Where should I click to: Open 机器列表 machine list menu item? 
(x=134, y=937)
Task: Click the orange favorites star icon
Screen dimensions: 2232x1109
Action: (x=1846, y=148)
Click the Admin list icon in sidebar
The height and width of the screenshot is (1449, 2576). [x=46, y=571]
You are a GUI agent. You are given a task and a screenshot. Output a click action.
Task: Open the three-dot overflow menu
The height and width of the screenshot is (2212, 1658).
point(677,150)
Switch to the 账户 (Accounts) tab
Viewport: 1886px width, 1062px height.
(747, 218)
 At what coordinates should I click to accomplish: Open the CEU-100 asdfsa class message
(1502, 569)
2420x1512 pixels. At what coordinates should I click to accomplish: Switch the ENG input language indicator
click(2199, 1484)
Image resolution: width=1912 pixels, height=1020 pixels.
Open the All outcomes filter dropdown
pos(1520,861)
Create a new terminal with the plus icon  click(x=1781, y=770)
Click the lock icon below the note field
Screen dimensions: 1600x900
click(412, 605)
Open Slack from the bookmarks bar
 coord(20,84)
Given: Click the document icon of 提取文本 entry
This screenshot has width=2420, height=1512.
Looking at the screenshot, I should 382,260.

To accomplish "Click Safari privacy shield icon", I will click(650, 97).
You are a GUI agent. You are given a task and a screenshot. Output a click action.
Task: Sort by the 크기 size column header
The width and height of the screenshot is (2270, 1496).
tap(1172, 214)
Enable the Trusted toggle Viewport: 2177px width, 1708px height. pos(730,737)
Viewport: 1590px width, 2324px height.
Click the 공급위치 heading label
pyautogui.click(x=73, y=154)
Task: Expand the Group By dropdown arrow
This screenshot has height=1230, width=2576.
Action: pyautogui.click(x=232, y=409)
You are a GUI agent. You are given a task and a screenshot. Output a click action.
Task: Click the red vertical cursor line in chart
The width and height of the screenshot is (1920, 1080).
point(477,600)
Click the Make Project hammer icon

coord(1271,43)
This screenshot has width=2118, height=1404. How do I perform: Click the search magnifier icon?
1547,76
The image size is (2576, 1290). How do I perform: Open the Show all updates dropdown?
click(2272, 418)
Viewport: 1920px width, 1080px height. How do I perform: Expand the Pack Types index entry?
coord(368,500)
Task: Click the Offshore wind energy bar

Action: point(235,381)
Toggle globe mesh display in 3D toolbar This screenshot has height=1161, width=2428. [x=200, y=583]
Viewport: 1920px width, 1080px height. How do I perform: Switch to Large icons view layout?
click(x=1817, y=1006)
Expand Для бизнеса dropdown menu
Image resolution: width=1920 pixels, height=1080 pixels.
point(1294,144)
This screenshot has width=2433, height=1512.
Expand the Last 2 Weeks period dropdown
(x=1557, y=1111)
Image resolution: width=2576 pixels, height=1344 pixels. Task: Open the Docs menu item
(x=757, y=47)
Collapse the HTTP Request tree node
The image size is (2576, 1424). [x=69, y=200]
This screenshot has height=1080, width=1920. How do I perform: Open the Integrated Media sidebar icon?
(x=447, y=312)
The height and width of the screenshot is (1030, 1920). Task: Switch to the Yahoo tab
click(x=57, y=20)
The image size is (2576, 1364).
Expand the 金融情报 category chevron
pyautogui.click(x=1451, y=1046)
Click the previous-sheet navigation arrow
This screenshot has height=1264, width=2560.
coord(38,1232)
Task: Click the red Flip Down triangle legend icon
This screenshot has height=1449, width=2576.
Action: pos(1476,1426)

· · · · · · ·

Directions for this task: Please give back, exactly as it stands above, the stretch from the line with "Task: Sort by the 크기 size column header" through the line with "Task: Expand the Group By dropdown arrow", and no line outside it.

Exercise result:
Task: Sort by the 크기 size column header
The width and height of the screenshot is (2270, 1496).
tap(1172, 214)
Enable the Trusted toggle Viewport: 2177px width, 1708px height. pos(730,737)
Viewport: 1590px width, 2324px height.
Click the 공급위치 heading label
pyautogui.click(x=73, y=154)
Task: Expand the Group By dropdown arrow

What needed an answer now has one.